Lukas, in turn, loved Veronica’s humor—though it consistently offended him. Perhaps that’s what hooked him: laughter like a match, always threatening to set the room ablaze. He loved her free spirit, her appetite for adventures that flirted with absurdity, and the fierce professional mask she wore into corporate battlefields—only to shed it the moment she stepped through the door, becoming delightfully unserious with the people she loved most.
He fell in love with her creativity too: how she built massive eight-by-ten-foot canvases and painted until her heart spilled into color. Lukas marveled at the little engineer in her—the way she “math-ed” every angle to perfection, insisting on building bookcases, gazebos, and cabinets herself, just for the joy of amassing power tools and doubling the cost of the project.
He adored her obsessions—art, Legos, crossword puzzles, books—and the childlike wonder that bewitched her without warning, setting her heart alight over the smallest things. This version of her—the one enchanted by flowers on every walk, who sketches garden plans and writes poems in the margins of her days—unfolds only in the quiet safety of home. In that space, Lukas glimpses the mother she will be: a storyteller and builder of worlds whose love makes the ordinary miraculous.
While Lukas was still in school, Veronica—true to form—insisted on calling him “Professor.” She swears she falls in love with him all over again every time he starts explaining his research. She listens intently, smiling like a kid in a candy store—not just because of his passion, but because of his gift for making complex things accessible to everyone through his little “science lessons.” It’s a trait she knows will shine even brighter when he’s a dad, sharing curiosity and wonder with their future children.
She loves his constant drive to teach her something new—and the humility with which he learns something new from her every day. He loves how she dreams impossibly large and works impossibly hard. Together, they push each other lovingly. Their daily walks are filled with conversation and challenge—proof that the truest romance is also an eternal debate.

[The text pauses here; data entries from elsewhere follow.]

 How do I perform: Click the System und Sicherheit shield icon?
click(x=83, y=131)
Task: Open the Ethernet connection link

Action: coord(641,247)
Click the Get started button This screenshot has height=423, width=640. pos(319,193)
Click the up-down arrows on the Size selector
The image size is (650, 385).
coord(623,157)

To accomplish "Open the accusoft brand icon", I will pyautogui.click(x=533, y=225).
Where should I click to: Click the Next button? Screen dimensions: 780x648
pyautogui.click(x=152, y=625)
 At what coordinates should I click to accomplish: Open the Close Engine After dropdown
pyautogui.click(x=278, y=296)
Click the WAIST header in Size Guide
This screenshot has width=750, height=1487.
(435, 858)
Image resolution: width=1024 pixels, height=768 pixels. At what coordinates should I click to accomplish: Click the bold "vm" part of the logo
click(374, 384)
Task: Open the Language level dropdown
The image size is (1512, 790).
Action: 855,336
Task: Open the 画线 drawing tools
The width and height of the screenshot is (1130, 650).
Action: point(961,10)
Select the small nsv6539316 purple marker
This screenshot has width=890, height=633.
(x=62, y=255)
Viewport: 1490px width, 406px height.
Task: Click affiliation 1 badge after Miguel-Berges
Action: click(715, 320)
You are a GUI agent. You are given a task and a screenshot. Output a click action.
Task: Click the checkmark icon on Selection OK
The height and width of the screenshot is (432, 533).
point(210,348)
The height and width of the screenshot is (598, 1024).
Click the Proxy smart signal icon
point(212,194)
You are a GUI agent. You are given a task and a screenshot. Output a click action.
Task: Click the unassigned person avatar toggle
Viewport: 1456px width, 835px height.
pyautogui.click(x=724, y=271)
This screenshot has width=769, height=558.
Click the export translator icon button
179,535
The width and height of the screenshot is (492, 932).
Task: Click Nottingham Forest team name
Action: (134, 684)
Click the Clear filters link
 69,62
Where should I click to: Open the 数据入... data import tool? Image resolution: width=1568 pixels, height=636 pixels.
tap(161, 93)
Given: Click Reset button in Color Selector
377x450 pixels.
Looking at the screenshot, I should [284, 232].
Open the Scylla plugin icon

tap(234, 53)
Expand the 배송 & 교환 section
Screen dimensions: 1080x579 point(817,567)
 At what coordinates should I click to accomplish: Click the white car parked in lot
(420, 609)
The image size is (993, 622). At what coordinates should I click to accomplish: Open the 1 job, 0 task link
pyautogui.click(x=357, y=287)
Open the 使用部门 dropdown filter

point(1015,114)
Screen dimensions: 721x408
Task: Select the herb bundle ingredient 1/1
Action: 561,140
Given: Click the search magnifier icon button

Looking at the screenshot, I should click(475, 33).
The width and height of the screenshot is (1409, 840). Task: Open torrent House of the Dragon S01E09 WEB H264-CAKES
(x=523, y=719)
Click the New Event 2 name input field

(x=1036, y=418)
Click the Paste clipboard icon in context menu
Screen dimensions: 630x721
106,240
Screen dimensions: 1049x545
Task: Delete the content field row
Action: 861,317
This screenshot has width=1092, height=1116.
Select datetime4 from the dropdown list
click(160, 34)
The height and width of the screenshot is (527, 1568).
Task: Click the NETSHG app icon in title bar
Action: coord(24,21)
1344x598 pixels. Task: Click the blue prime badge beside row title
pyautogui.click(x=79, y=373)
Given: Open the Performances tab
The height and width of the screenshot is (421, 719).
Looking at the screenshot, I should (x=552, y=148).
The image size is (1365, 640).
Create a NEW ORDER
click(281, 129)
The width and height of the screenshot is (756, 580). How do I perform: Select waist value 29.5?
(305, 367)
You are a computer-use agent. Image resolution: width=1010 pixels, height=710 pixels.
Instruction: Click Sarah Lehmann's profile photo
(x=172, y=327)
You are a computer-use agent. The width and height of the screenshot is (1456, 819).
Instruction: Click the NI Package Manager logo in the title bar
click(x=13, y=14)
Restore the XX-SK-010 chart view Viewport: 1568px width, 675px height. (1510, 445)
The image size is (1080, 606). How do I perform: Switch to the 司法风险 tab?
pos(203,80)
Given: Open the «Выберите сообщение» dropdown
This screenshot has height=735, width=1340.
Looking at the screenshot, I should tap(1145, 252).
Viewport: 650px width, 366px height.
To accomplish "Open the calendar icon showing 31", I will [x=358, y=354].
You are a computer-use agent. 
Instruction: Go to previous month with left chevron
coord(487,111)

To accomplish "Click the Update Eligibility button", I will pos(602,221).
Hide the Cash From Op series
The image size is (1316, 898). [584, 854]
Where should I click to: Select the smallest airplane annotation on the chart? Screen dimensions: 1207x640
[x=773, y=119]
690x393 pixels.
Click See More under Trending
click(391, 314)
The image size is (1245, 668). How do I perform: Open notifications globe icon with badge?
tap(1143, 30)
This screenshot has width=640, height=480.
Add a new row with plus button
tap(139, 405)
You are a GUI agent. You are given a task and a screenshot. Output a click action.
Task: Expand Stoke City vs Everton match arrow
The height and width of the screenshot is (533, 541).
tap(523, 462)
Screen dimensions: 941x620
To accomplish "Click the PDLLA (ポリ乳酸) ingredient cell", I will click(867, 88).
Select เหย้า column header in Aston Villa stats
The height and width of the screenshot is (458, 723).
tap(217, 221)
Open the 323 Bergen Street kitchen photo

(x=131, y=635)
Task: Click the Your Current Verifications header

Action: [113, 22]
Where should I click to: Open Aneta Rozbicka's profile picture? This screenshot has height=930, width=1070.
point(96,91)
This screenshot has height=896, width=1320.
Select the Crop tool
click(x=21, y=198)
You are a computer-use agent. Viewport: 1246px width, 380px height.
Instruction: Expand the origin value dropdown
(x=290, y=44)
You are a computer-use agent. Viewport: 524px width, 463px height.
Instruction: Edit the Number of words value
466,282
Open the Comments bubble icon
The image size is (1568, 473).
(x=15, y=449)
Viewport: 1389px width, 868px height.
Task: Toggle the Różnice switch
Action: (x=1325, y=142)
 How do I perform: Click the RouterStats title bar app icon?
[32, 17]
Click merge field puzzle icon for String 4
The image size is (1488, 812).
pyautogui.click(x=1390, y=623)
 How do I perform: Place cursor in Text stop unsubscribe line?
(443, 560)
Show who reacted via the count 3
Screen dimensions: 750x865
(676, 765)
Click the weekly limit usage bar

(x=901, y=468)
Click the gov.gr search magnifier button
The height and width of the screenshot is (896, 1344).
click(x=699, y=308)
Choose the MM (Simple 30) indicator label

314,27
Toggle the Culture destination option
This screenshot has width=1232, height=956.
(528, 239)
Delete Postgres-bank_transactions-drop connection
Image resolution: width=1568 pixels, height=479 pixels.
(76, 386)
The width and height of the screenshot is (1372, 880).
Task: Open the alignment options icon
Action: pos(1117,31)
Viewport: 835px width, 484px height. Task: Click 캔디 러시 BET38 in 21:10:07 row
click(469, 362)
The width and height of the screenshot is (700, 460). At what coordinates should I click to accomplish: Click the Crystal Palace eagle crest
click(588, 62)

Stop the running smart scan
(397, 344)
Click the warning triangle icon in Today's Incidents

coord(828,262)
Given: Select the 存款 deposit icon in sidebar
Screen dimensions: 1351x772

And so, with the inevitability of myth and the levity of comedy, after a handful of attempts they chose one another: the grammar-perfect German and the joke-slinging Gambian, the builder of structures and the breaker of ceilings—an improbable pairing in theory, but perfect in practice.
A quote from Veronica & Lukas:
“Why don’t you laugh at any of my jokes?”
“I just don’t laugh like you… I laugh internally.”